3) Each relay has 3 terminals located along the sides. One side is normally opened, the other is normally closed. Use this to either make or break the circuit that you have wired up for your lights, motors, or whatever else is involved in your project that draws more than 5v or needs to be kept isolated from the Arduino board.
So yeah, keep in mind that you'll need a 12v power source to actually make the relays fire. All in all, it's a very well put together board, and would make a great control hub for something like say... a model train set or robot.
My configuration is that I use a 12v power supply to power the board (which powers the relay coils), and from that the board derives 5 volts to run its electronics. I am using this 5v to power the Raspberry Pi by connecting the 5v pin from the relay board's header to the 5v pin of the GPIO header on the Pi. I'm not using the standard Pi power connector. For each relay that I want to control, I'm using a 1K resistor between a GPIO pin on the Pi and one of the control pins on the relay board. When I turn the GPIO pin off, the board energizes the relay; turning the GPIO pin on releases the relay. (That seems a little backwards to me, but it works fine. I can control my load either way, because the relays have both NO and NC contacts.) I can control the GPIO, and thus the relays, from Python.
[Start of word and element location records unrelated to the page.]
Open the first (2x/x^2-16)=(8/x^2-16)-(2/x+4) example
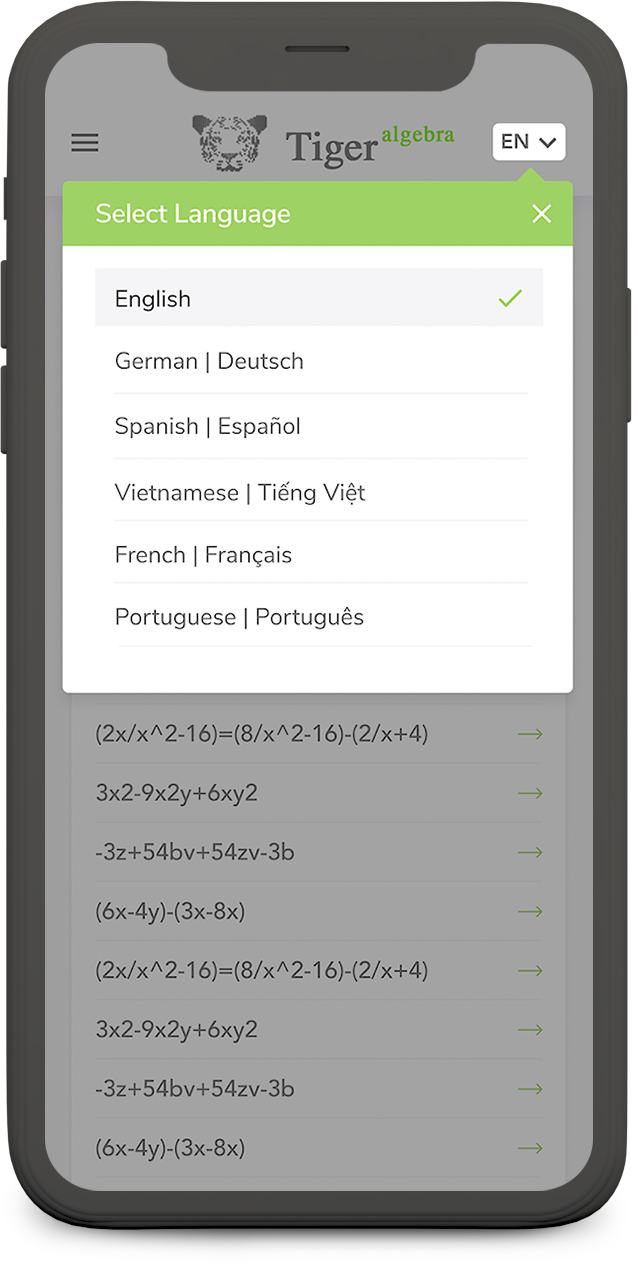 pyautogui.click(x=262, y=734)
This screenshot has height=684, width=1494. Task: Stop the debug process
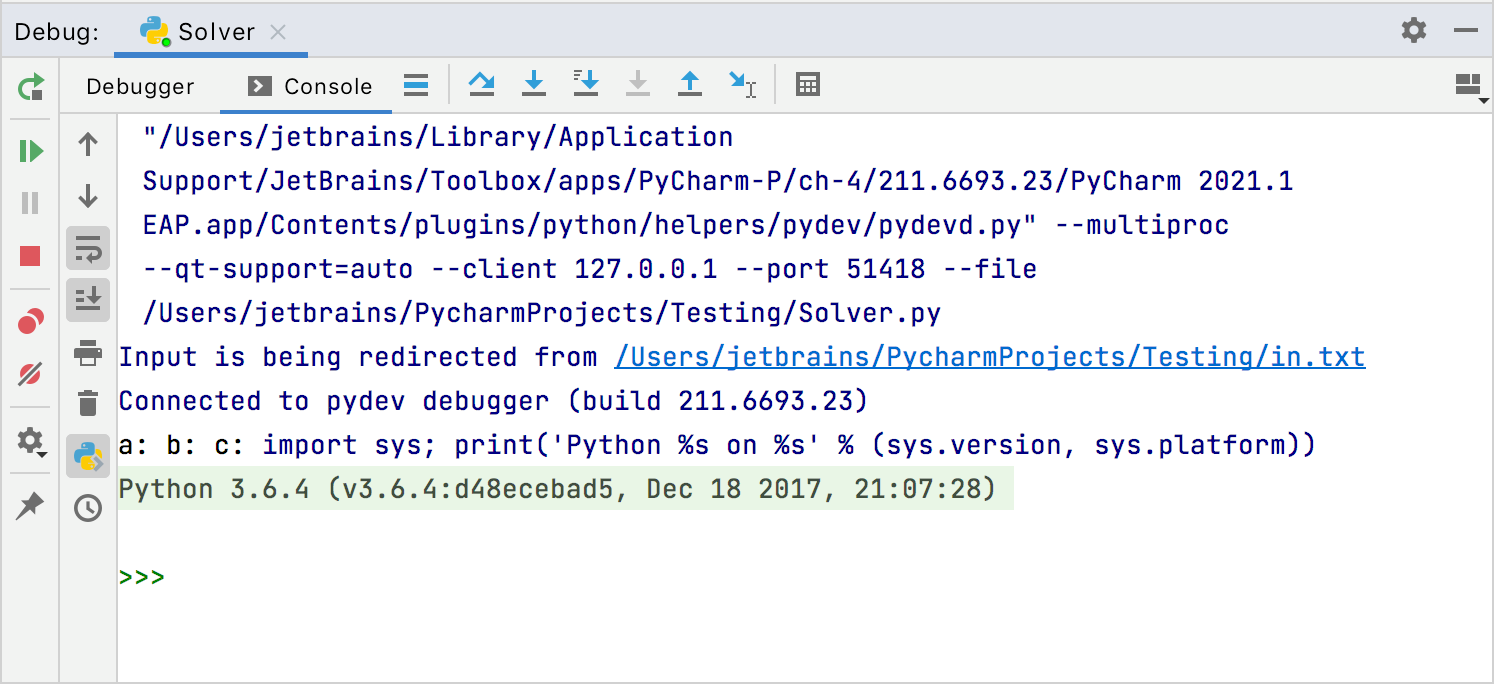[30, 255]

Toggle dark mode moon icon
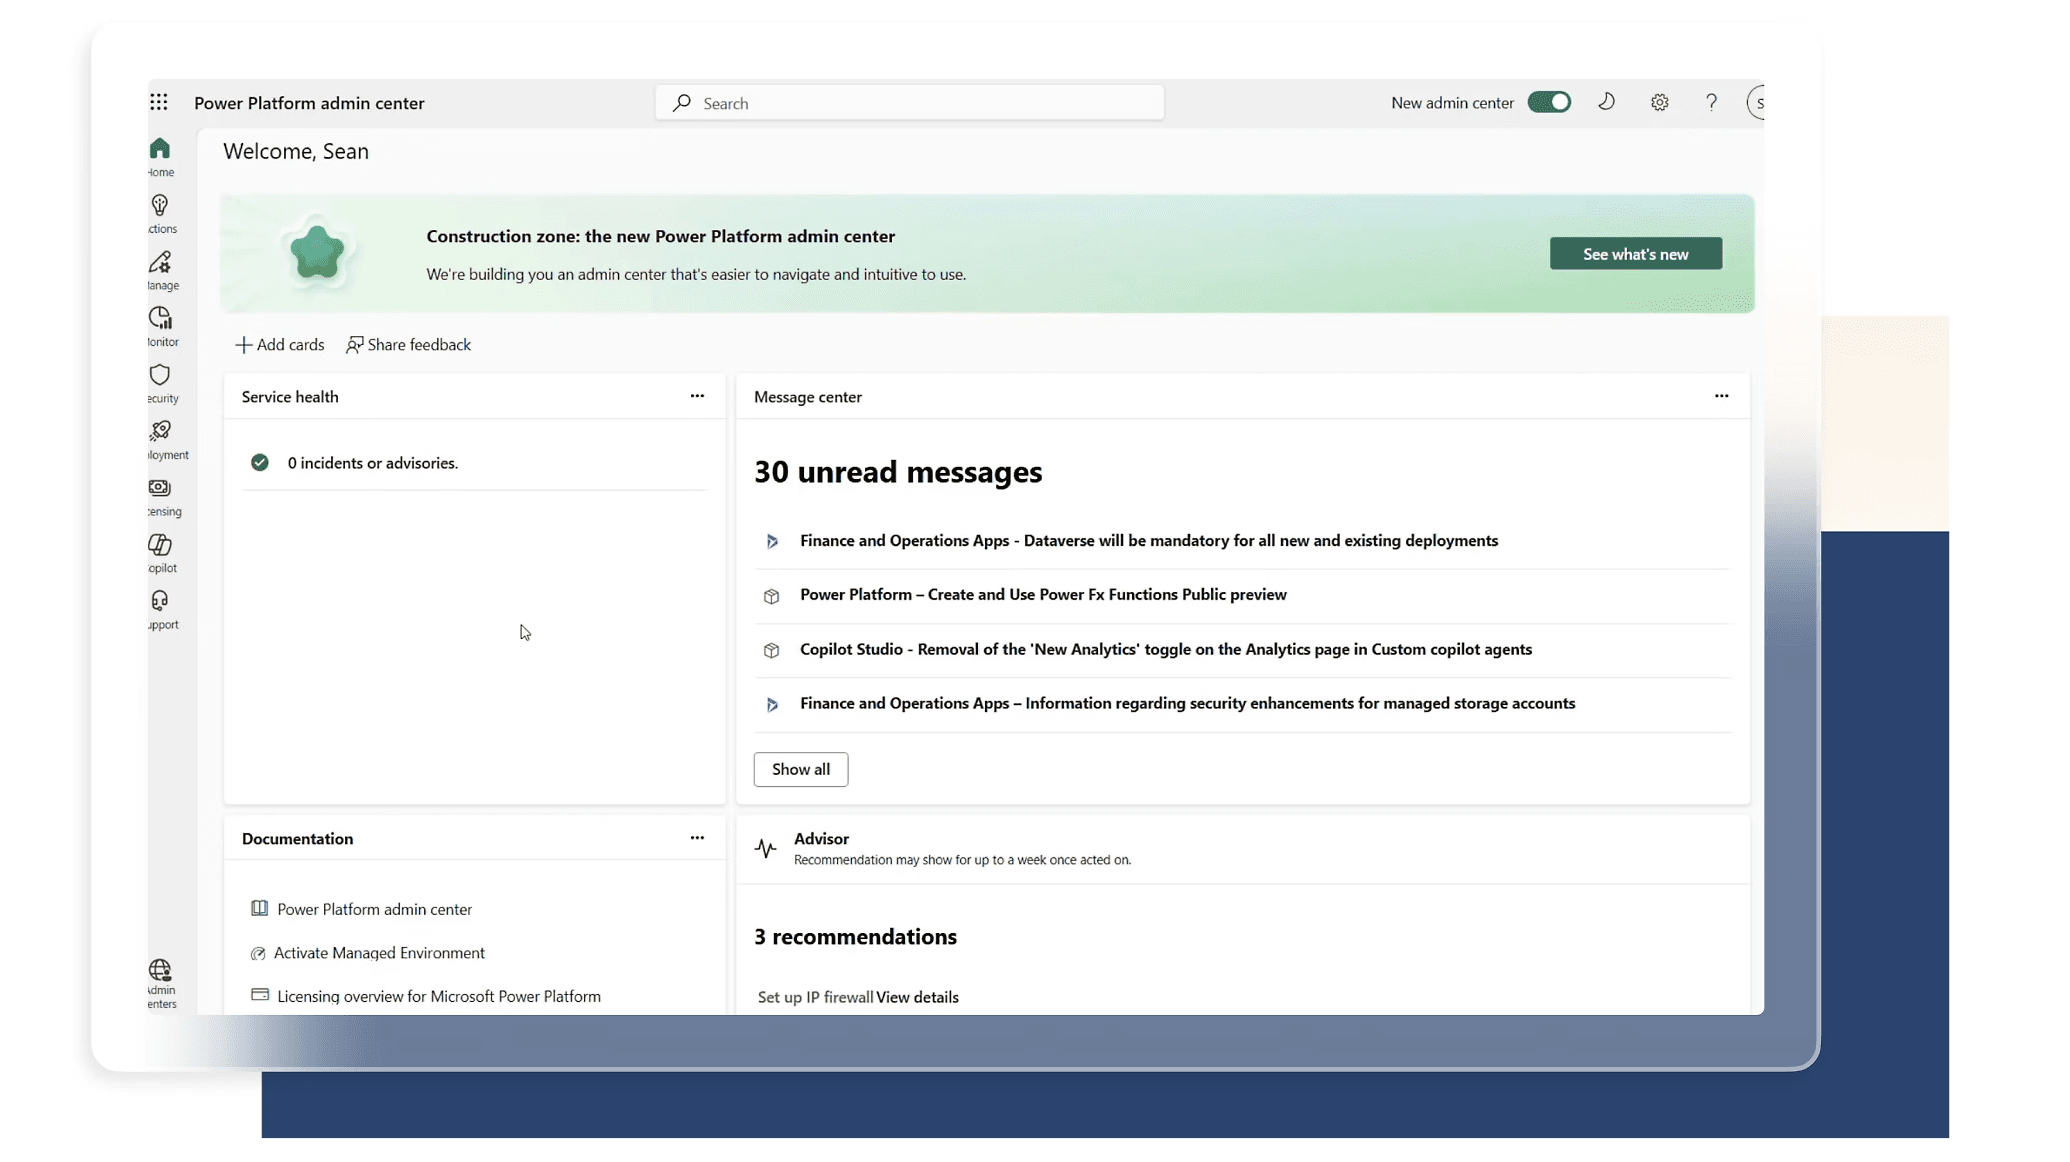click(x=1606, y=102)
I'm trying it control it from Java directly, but that's been hard for me to get working. The Python libraries have been easy for me to figure out. I'm hoping that eventually I'll figure out the Java as well.
The product design and build quality both seem to be first rate. The price is excellent -- you could scarcely buy the 16 bare relays for the cost of this board. But I have to knock off one star because of the complete lack of documentation.